Counter staining: stain nuclear with DAPI or Hoechst for 5-10min.
Wash the samples with PBS 10min x3 on shaker.
Quenching: To quench auto-fluorescence, incubate coverslips with 1 mg/ml Sodium
borohydride (NaBH4) in PBS for 5min. (This solution is prepared immediately before
use.) The solution will foam when PBS is added, so use a large enough tube to avoid
overflow.
Wash the samples with PBS 10min x3 on shaker
Mounting: mount coverslip up site down on slide with a drop of mounting medium
Remove the blocking buffer by holding each coverslip on its edge with forceps
and draining it onto a sheet of fiber-free paper
Remove any excess liquid from the coverlip and apply 1 drop (30-50ul)
(depending on the surface area of your sample) of mounting medium on the slide.

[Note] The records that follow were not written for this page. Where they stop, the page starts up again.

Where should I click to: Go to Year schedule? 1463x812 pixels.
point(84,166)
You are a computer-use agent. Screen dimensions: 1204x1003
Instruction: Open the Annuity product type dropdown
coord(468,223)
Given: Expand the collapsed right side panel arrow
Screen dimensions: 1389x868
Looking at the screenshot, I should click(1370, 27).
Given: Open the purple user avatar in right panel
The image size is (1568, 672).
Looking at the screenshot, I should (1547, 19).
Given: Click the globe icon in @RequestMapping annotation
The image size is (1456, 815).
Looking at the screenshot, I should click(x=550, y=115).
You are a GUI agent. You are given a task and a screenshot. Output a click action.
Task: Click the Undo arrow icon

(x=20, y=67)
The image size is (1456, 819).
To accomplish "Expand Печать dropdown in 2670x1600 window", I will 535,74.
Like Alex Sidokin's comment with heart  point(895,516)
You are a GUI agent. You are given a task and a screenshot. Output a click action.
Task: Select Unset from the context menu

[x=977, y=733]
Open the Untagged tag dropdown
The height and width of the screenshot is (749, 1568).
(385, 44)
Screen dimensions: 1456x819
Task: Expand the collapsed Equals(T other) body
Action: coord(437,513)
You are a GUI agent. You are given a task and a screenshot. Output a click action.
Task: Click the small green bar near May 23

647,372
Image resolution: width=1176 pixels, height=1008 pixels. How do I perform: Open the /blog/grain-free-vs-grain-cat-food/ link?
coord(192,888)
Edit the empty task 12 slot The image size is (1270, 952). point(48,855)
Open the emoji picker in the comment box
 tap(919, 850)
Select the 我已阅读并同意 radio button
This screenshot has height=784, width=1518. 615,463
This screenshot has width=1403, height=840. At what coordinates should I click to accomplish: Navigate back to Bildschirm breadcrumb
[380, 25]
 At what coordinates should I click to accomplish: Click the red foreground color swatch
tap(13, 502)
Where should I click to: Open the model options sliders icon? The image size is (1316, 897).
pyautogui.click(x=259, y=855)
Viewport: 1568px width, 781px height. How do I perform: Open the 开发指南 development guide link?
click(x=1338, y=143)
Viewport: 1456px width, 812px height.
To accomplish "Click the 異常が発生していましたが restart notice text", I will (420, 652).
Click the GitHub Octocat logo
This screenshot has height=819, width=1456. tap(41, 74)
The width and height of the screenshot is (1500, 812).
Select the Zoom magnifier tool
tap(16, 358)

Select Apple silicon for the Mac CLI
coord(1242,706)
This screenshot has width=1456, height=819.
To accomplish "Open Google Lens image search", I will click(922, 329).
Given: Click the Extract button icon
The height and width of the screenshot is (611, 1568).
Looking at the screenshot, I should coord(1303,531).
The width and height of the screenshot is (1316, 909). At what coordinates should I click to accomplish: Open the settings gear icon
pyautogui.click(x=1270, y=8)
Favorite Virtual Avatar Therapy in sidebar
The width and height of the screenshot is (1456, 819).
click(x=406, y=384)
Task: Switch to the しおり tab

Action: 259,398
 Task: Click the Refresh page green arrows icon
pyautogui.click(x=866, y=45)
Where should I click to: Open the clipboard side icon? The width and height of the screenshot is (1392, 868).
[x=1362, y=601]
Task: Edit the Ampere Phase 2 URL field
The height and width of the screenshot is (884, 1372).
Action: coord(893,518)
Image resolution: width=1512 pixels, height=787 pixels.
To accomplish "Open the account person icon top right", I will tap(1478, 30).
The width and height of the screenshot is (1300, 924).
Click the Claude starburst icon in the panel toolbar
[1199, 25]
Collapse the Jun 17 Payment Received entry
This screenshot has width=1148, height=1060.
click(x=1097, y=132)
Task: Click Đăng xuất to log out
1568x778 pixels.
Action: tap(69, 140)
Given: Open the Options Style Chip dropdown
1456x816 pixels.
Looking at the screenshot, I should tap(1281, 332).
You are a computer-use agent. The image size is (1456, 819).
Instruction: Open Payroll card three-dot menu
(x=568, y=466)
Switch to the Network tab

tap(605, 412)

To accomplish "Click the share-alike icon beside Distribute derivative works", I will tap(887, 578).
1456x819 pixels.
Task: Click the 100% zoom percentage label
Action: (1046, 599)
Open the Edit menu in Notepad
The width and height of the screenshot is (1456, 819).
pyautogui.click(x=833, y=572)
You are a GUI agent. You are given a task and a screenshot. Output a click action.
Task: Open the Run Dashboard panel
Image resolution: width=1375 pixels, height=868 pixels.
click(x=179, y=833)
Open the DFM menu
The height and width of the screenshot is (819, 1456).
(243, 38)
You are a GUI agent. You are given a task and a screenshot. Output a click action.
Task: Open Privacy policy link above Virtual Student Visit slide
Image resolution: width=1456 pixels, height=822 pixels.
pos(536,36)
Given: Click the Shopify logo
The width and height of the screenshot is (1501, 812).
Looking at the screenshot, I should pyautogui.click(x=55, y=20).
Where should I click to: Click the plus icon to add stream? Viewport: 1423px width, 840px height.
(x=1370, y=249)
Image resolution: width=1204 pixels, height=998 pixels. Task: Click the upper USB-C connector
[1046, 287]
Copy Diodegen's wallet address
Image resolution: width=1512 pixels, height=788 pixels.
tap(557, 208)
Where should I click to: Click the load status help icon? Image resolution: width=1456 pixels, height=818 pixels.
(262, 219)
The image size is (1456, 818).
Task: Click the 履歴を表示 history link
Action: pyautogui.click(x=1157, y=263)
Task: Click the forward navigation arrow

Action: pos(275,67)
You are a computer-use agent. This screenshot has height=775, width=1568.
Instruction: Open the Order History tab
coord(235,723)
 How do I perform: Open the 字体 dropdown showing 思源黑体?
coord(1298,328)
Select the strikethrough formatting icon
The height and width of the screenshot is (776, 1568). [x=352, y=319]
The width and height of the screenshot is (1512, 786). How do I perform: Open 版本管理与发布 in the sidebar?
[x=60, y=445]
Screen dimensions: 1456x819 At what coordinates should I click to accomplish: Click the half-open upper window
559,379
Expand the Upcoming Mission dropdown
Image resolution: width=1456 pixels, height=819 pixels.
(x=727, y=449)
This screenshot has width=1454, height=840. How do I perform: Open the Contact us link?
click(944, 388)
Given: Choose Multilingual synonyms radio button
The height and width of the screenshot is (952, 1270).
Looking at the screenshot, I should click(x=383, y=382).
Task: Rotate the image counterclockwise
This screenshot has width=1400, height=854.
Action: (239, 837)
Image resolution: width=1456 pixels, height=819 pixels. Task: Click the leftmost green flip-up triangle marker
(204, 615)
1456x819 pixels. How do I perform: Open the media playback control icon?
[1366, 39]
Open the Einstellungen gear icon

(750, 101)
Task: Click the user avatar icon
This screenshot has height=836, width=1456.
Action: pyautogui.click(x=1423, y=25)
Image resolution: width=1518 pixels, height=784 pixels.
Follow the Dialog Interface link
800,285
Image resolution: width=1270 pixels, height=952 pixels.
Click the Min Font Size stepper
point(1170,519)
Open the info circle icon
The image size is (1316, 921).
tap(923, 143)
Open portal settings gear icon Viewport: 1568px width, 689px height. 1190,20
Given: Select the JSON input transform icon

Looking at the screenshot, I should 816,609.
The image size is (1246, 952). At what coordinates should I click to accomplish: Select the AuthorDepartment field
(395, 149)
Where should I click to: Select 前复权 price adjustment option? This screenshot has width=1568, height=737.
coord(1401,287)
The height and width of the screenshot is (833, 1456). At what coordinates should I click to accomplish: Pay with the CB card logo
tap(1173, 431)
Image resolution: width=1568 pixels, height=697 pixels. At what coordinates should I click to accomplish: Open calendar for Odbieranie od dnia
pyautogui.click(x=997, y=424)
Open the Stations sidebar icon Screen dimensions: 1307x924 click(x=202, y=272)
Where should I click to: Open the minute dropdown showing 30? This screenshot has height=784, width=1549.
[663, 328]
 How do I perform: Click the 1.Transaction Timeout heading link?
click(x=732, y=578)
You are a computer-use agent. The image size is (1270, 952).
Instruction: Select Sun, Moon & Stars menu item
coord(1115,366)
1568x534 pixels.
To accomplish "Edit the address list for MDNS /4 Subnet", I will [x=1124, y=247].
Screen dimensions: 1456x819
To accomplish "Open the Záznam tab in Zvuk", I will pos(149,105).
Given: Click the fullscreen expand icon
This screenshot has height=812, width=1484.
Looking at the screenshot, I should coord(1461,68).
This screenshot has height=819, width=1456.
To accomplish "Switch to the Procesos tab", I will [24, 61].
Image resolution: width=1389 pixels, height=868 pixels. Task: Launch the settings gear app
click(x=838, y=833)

Carefully lower the coverslip onto the mounting medium to avoid trapping any air
bubbles.
Allow the mounted sample to cure on a flat surface in the dark. Curing time may
vary from a couple of hours to overnight, depending on the thickness of the
sample and the relative humidity of the surrounding air.
For long-term storage, seal the coverslip to the slide after curing to prevent
excessive shrinkage of the mounting medium, which can result in sample
distortion. After sealing, store the slide upright in a covered slide box at 4°C.
To view the samples immediately, secure the coverslip using nail polish or hot
wax to prevent the coverslip from moving.